I am in year 4 of the 5 that my eye doctor predicted I had before losing all of my central vision. A few cone cells right in the center of my central vision are holding on, diligently delivering data so that I can read Ruefle’s lecture or this entry. But, how well can I actually read this entry? Even as I try to proofread, I often leave out words or spell them wrong. When those cone cells die — is it certain that they will die? — will I finally have that moment of terrible recognition? Will it be like Ruefle describes when she woke up one morning and couldn’t read:
When I was forty-five years old, I woke up on an ordinary day, neither sunny or overcast, in the middle of the year, and I could no longer read….the words that existed so I might read them sailed away, and I was stranded on a quay while everything I loved was leaving. And then it was I who was leaving: a terror seized me and took me so high up in its talons that I was looking helplessly down on a tiny, unrecognizable city, a city I and loved and lived in but would never see again.

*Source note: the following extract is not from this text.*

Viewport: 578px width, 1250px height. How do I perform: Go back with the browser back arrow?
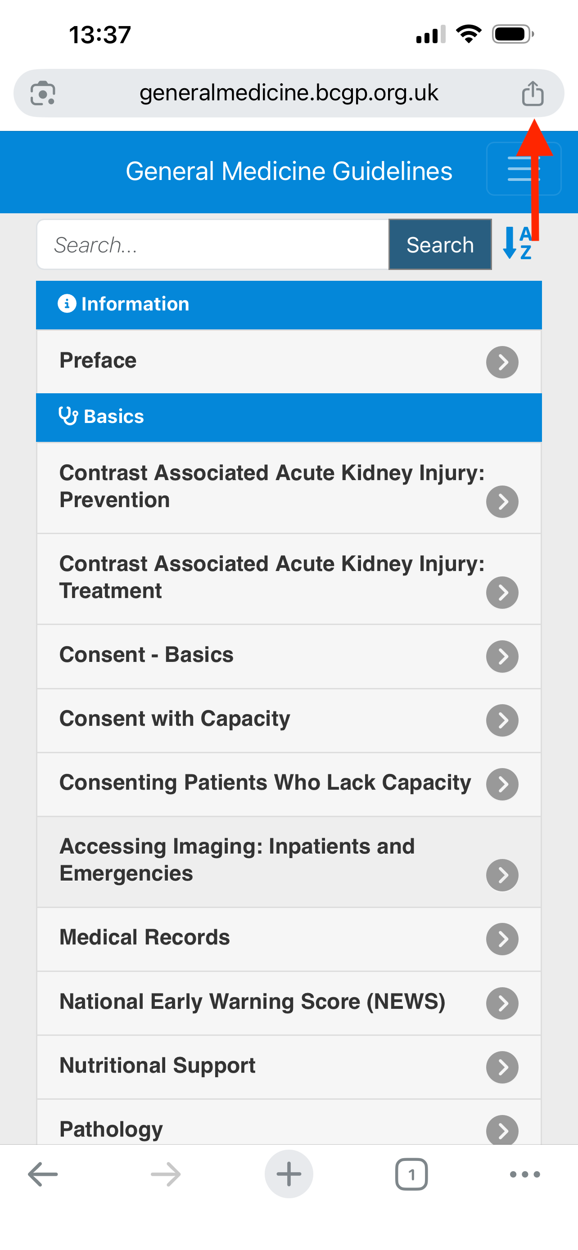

(She concludes: “I needed reading glasses, but before I knew that, I was far far away.” In the margins of the book I wrote: drama bomb, which we — me, Scott, RJP, and FWA have been saying a lot lately.) I can’t know for sure, but I doubt that even if I do wake up tomorrow without being able to read the words on a page that this type of terror will seize me. Maybe one reason is that when I can’t read with my eyes, I can still read with my ears. I’ve spent the last 4 years building up my reading-as-listening skills. And there are so many amazing audio books available!
This is not to say that losing my ability to stare endlessly at words and understand them is not painful. It’s strange to walk by the bookshelves crammed full of all my wonderful books from grad school, filled with notes in the margins, and know they’re useless to me. Or to go to a bookstore, which used to be one of my favorite things to do, and hate — or maybe just strongly dislike — being there, unable to read the title of books unless I pick them up and slowly study them. It’s painful, but not tragic or a tragedy.